We live in a world where billions of tons of greenhouse gases are added to the atmosphere every year. Tackling climate change and achieving a low carbon future while meeting global energy demand is one of the greatest challenges of our lifetime. We all – the industry, governments, and society – have a responsibility to help achieve the Paris Agreement goals.

The most consistent and widespread message arising from our recent Strategic Review was the call to action from our Members for IOGP to tangibly accelerate our Low Carbon work program, which began in 2020.

While the precise structure of the new Energy Transition Directorate is still being fine-tuned, the low carbon prioritized opportunities that have been framed during the Strategic Review, and which are detailed below, will be within its remit.

“There is a need for a cultural shift across all activities within the oil and gas industry in order to consider the low carbon agenda in routine activities,” says Concetto Fischetti, IOGP’s recently appointed Energy Transition Director. “Achieving this culture shift will involve sharing experiences and raising awareness of existing resources and tools to formulate best practices.”

Our newest Directorate is tasked with coordinating these varied activities to deliver performance improvements within our Membership and the industry at large, under four prioritized delivery themes:

  1. Carbon Capture and Storage
    To enable readiness for widespread, efficient deployment of CCS, including capture, transportation, injection, and storage of carbon dioxide, through shared knowledge, expertise, and standards.
  2. Electrification
    To unlock potential economic electrification schemes which reduce greenhouse gas emissions for existing and greenfield onshore and offshore/floater oil and gas assets, through shared knowledge, expertise, and standards.
  3. Energy Efficiency
    To drive widespread implementation of energy efficiency/ optimization technologies and practices which reduce greenhouse gas emissions for existing and new offshore and onshore oil and gas facilities, through shared knowledge, expertise, and standards.
  4. Flares & Vents
    To drive widespread implementation of flaring and venting avoidance or abatement technologies and practices which reduce greenhouse gas emissions for existing and new offshore and onshore oil and gas facilities, through shared knowledge, expertise, and standards.

“IOGP is uniquely placed to drive collaboration across the industry, including via Standards Developing Organizations, to ensure we can learn and benefit from the knowledge of those at the forefront of these efforts,” said Iman Hill, IOGP Executive Director. “There is a need for urgency.
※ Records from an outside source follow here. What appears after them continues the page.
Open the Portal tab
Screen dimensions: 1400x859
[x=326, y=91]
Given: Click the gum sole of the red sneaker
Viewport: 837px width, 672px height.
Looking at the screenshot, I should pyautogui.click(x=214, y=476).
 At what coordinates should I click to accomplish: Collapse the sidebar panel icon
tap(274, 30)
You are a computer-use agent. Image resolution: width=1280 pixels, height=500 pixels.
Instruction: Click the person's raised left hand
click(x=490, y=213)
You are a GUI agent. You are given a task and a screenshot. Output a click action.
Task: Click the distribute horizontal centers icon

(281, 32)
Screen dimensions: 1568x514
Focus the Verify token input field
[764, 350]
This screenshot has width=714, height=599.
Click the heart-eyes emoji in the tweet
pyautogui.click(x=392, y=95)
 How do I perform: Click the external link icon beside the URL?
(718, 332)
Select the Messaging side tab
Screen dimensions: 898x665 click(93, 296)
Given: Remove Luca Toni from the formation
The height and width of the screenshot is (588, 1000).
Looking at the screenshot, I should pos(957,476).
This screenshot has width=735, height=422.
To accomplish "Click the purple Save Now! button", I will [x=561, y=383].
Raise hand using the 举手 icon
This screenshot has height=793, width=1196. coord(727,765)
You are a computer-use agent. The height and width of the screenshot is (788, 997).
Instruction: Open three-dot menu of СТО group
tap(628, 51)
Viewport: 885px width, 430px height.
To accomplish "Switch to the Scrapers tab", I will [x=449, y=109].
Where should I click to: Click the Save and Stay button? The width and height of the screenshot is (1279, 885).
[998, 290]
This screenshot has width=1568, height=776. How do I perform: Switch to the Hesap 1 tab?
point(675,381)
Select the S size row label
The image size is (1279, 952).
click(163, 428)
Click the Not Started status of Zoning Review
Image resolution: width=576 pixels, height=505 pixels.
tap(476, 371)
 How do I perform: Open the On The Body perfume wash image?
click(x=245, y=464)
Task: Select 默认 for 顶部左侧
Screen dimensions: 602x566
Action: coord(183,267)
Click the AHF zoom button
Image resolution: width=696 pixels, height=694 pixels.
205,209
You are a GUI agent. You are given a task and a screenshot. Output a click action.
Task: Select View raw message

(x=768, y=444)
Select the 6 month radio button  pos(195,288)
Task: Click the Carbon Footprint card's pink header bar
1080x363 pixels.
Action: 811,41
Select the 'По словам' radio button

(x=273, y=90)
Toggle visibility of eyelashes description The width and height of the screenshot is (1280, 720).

We invite all Members to join this initiative and become part of the collaboration to achieve a low carbon future.”

There are many benefits for participants:

  • It provides opportunities to learn from other operators’ deployment experiences as well as collaborate with other sectors e.g. renewables, electrification
  • Be part of deep technical discussions and workshops with other leading oil and gas companies
  • Learn from sharing operational experiences with pioneering companies
  • Have early access to draft publications
  • Reduce GHG emissions
  • Improve ESG performance
  • Lower project costs and shorten project timelines
  • Reduce risks/uncertainties
  • Join the voice of the industry and be part of the solution
  • Opportunity to speed up rapid adoption/upscaling across industry
  • Contribute to an industry-led energy transition
  • Lead instead of follow

For more information, download the Low Carbon brochure, or contact Concetto Fischetti (Energy Transition Director, email: or Adri Postema (Engineering Director, email: to express your interest and get more details on the terms and conditions for participation.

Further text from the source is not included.